—Lo siento, abuela —susurré—. Solo necesito un poco de tiempo.
Apenas dormí, dando vueltas por la casa, esperando encontrar otra solución. Pero amaneció, y con ella, la realidad.
La casa de empeños estaba en el centro del pueblo, un lugar al que la gente solo entraba cuando no tenía otra opción. Sonó el timbre al entrar.
—Necesito vender esto —dije, colocando el collar sobre el mostrador.
El hombre se quedó paralizado al verlo.
Su rostro se ensombreció.
—¿De dónde lo sacaste? —susurró.
—Esto era de mi abuela —respondí—. Solo necesito lo suficiente para pagar el alquiler.
—¿Cómo se llamaba?
—Merinda.
Retrocedió tambaleándose, agarrándose al mostrador. —Señora… siéntese.
Sentí un nudo en el estómago.
—¿Es falso? —No —dijo con voz temblorosa—. Es muy auténtico. Antes de que pudiera reaccionar, agarró el teléfono.
"Lo tengo. El collar. Está aquí."
Un escalofrío me recorrió la espalda.
"¿A quién llamas?"
Me miró con los ojos muy abiertos. "Señora... alguien la ha estado buscando durante veinte años."
Antes de que pudiera responder, la puerta trasera se abrió.
"¿Desiree?"
Entró, mayor, pero inconfundible.
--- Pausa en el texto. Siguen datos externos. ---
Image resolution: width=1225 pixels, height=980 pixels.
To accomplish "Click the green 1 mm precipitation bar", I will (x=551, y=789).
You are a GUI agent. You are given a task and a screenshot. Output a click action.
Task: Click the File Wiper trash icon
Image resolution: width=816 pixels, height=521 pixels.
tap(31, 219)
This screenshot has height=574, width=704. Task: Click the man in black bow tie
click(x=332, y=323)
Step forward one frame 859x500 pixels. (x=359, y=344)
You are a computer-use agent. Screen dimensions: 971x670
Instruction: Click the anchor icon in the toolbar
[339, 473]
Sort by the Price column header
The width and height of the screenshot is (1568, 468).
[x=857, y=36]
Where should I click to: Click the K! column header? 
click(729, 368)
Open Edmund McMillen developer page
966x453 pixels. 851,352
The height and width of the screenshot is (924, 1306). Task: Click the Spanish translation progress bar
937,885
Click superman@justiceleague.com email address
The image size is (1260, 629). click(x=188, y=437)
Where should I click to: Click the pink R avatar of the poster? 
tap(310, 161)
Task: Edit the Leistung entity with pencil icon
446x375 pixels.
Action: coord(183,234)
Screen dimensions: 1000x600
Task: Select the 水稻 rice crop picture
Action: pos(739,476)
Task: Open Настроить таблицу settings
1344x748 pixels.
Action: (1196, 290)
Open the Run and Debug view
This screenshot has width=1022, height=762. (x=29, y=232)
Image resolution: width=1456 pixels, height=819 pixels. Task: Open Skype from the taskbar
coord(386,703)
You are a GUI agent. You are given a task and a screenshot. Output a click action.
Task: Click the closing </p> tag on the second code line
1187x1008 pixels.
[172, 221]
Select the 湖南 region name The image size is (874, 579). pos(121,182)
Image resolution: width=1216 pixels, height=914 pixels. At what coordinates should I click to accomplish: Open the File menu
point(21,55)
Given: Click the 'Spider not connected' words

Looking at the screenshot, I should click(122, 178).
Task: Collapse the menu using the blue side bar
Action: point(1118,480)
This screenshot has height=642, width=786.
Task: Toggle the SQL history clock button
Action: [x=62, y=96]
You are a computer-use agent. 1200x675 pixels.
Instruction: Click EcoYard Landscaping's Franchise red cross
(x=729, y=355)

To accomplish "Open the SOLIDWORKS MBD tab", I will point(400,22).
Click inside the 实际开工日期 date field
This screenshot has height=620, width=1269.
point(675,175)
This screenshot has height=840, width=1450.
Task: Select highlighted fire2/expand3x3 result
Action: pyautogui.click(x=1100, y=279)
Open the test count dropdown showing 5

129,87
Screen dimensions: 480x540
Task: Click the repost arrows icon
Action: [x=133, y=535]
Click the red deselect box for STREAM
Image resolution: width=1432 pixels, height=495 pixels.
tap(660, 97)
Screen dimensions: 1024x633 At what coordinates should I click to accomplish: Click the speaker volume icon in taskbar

La mejor amiga de mi abuela.
"Te estaba buscando", dijo, abrazándome inesperadamente.
Entonces me contó la verdad.
Mi abuela no era mi abuela biológica.
Me encontró de niña, sola, escondida entre los arbustos, con ese collar alrededor del cuello.
No había nombre. Ni una nota. Solo yo.
Aun así, me crió.
Y Desiree pasó veinte años buscando mis orígenes.
Ese collar era la única pista.
—Y ahora —dijo Desiree en voz baja—, los he encontrado.